**Work instructions**
Below are records; from the line containing "You are a GUI" through the very last line, output each line exactly. No pictures.
=-=-=-=-=
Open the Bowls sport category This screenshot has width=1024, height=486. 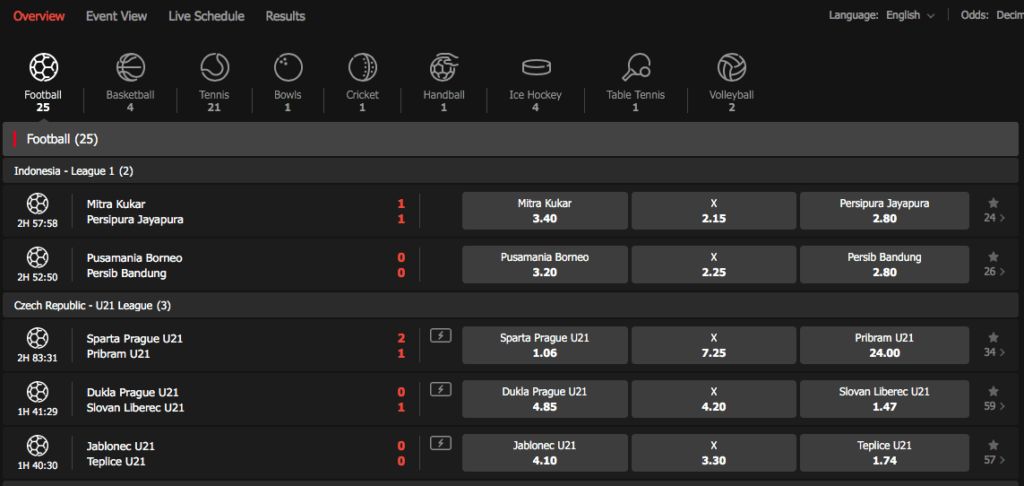[x=287, y=67]
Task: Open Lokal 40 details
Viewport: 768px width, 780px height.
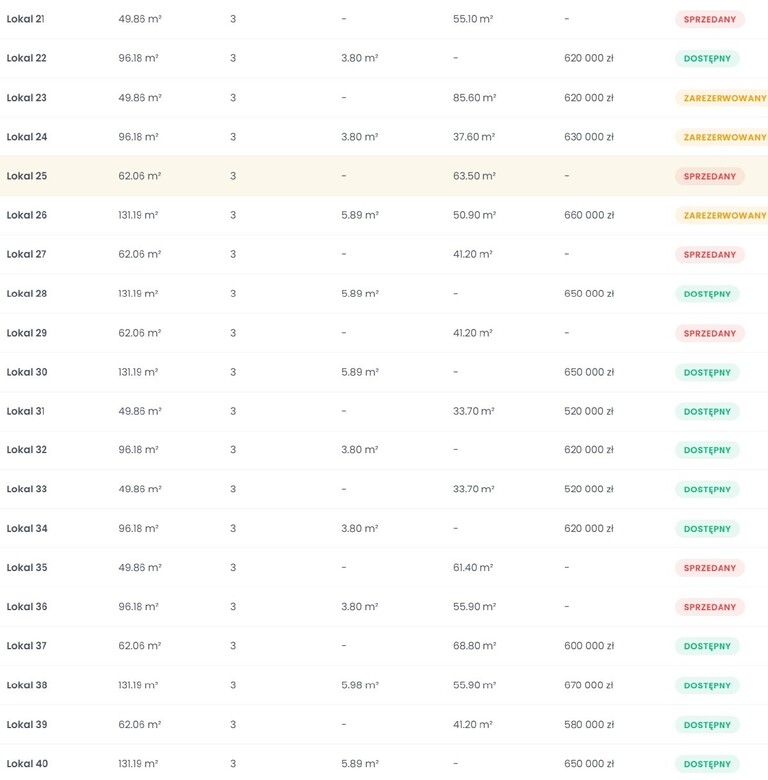Action: 26,764
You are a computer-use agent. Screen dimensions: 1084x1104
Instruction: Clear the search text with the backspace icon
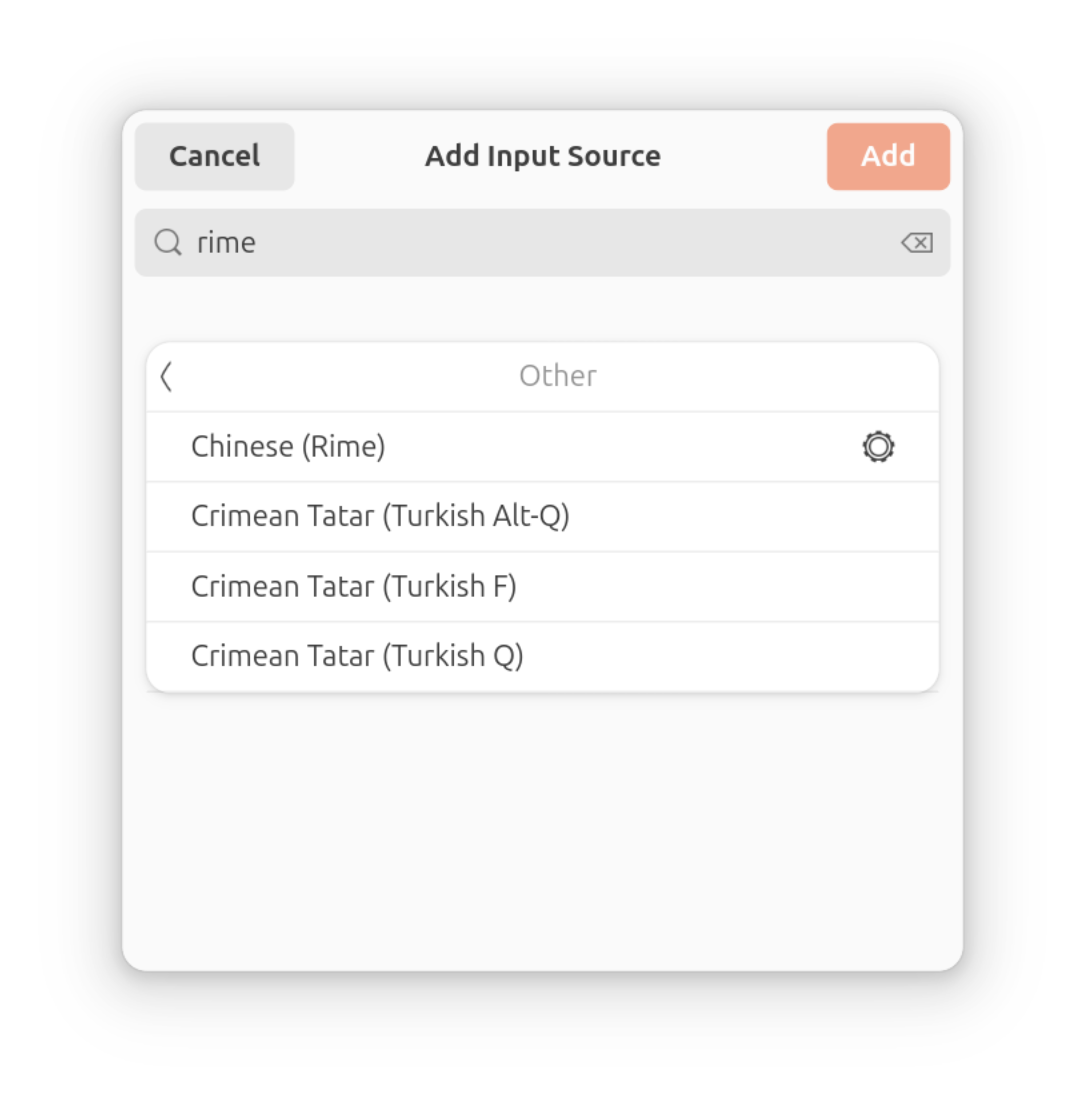pyautogui.click(x=916, y=242)
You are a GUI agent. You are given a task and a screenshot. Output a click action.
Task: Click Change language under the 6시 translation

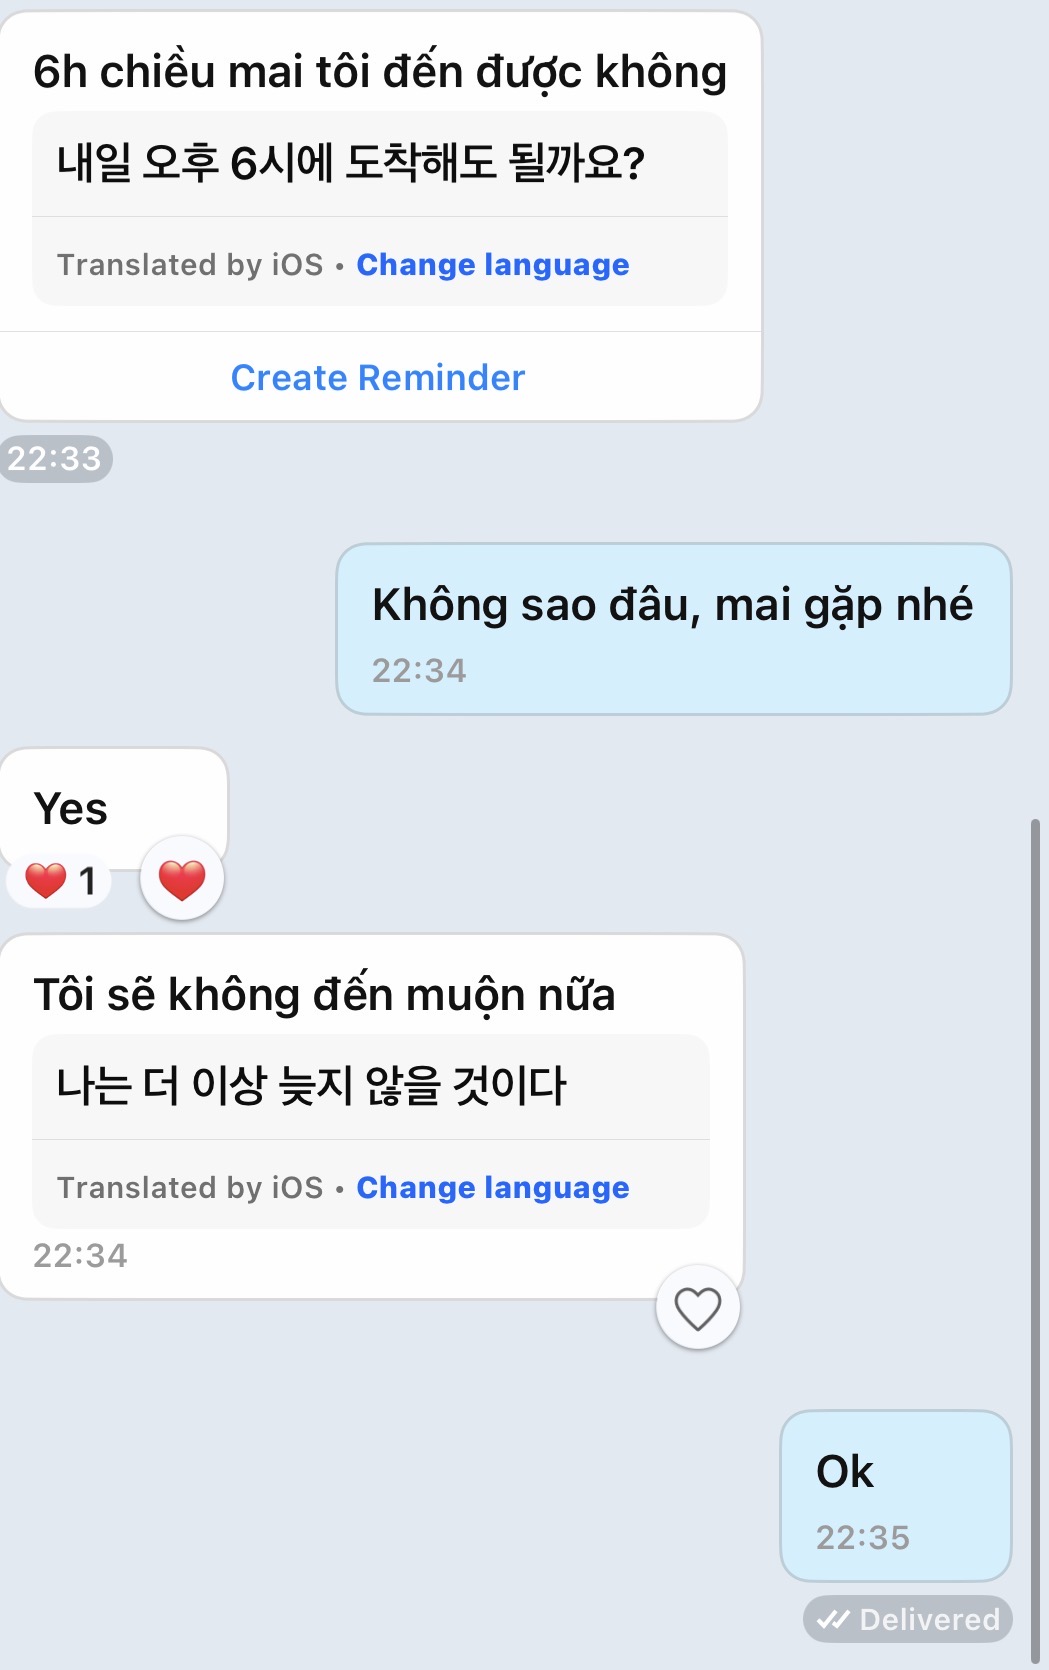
=-=-=-=-=
**The answer**
You are a GUI agent. You are given a task and a screenshot. Output a click action.
Task: Click Change language under the 6시 translation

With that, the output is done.